(Records of locating words and elements)

=-=-=

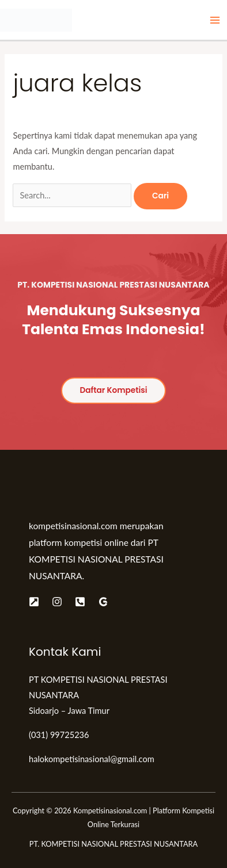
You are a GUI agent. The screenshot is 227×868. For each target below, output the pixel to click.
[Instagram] (57, 602)
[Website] (34, 602)
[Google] (103, 602)
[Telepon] (80, 602)
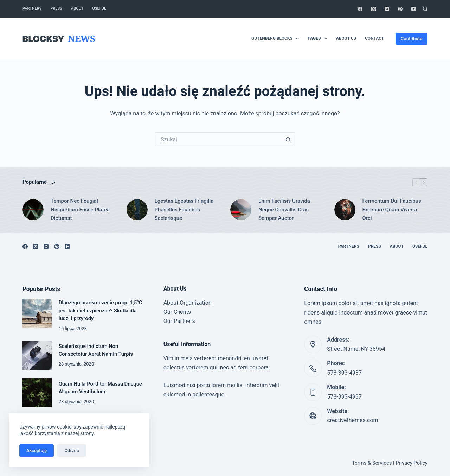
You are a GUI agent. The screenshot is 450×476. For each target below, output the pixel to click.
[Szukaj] (425, 9)
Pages (319, 39)
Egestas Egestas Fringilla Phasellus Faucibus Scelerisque (184, 210)
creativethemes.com (352, 420)
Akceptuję (37, 450)
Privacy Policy (411, 463)
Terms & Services (372, 463)
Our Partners (179, 321)
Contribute (411, 38)
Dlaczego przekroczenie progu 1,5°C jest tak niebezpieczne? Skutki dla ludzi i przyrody (101, 310)
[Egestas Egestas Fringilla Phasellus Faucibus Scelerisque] (137, 210)
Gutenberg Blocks (276, 39)
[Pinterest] (400, 9)
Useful (99, 8)
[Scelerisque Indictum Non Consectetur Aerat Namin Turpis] (37, 355)
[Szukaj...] (218, 139)
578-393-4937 (344, 373)
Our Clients (177, 312)
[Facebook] (360, 9)
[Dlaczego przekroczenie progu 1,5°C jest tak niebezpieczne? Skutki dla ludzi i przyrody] (37, 313)
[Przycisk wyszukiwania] (288, 139)
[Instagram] (387, 9)
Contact (374, 38)
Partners (32, 8)
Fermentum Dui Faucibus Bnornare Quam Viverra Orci (392, 210)
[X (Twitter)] (373, 9)
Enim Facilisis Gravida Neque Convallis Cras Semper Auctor (284, 210)
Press (56, 8)
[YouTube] (413, 9)
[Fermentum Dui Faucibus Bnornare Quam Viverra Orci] (345, 210)
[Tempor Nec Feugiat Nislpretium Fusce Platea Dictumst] (33, 210)
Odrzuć (71, 450)
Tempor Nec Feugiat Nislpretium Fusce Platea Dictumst (80, 210)
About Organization (187, 303)
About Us (346, 38)
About (77, 8)
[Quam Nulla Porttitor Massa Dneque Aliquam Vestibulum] (37, 393)
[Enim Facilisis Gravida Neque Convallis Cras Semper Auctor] (241, 210)
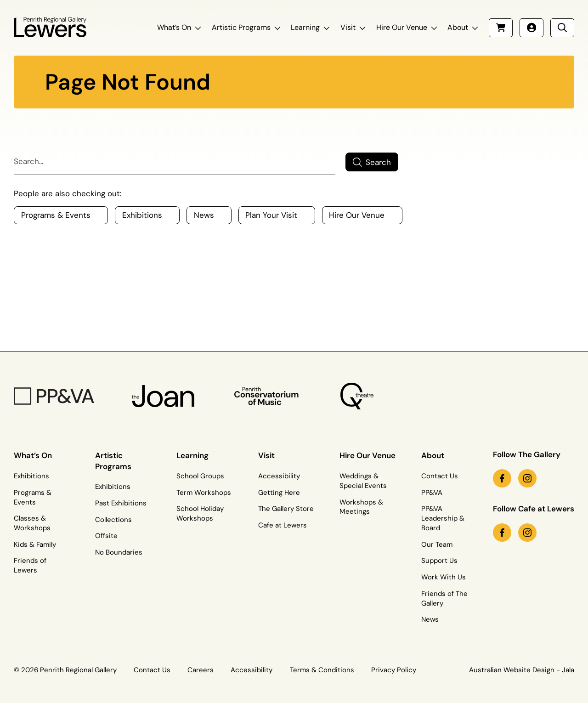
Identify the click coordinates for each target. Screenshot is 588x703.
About (458, 27)
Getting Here (279, 493)
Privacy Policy (394, 670)
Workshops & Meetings (361, 507)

=-=-=

What needs to be done
Can you format everything from the row containing "Privacy Policy (411, 463)" down to the row containing "[Tempor Nec Feugiat", both included, as a JSON list of strings, one string per line and no blank lines?

Task solution
[
  "Privacy Policy (411, 463)",
  "Terms & Services (372, 463)",
  "Our Partners (179, 321)",
  "Contribute (411, 38)",
  "Dlaczego przekroczenie progu 1,5°C jest tak niebezpieczne? Skutki dla ludzi i przyrody (101, 310)",
  "[Egestas Egestas Fringilla Phasellus Faucibus Scelerisque] (137, 210)",
  "Gutenberg Blocks (276, 39)",
  "[Pinterest] (400, 9)",
  "Useful (99, 8)",
  "[Scelerisque Indictum Non Consectetur Aerat Namin Turpis] (37, 355)",
  "[Szukaj...] (218, 139)",
  "578-393-4937 (344, 373)",
  "Our Clients (177, 312)",
  "[Facebook] (360, 9)",
  "[Dlaczego przekroczenie progu 1,5°C jest tak niebezpieczne? Skutki dla ludzi i przyrody] (37, 313)",
  "[Przycisk wyszukiwania] (288, 139)",
  "[Instagram] (387, 9)",
  "Contact (374, 38)",
  "Partners (32, 8)",
  "Fermentum Dui Faucibus Bnornare Quam Viverra Orci (392, 210)",
  "[X (Twitter)] (373, 9)",
  "Enim Facilisis Gravida Neque Convallis Cras Semper Auctor (284, 210)",
  "Press (56, 8)",
  "[YouTube] (413, 9)",
  "[Fermentum Dui Faucibus Bnornare Quam Viverra Orci] (345, 210)",
  "[Tempor Nec Feugiat Nislpretium Fusce Platea Dictumst] (33, 210)"
]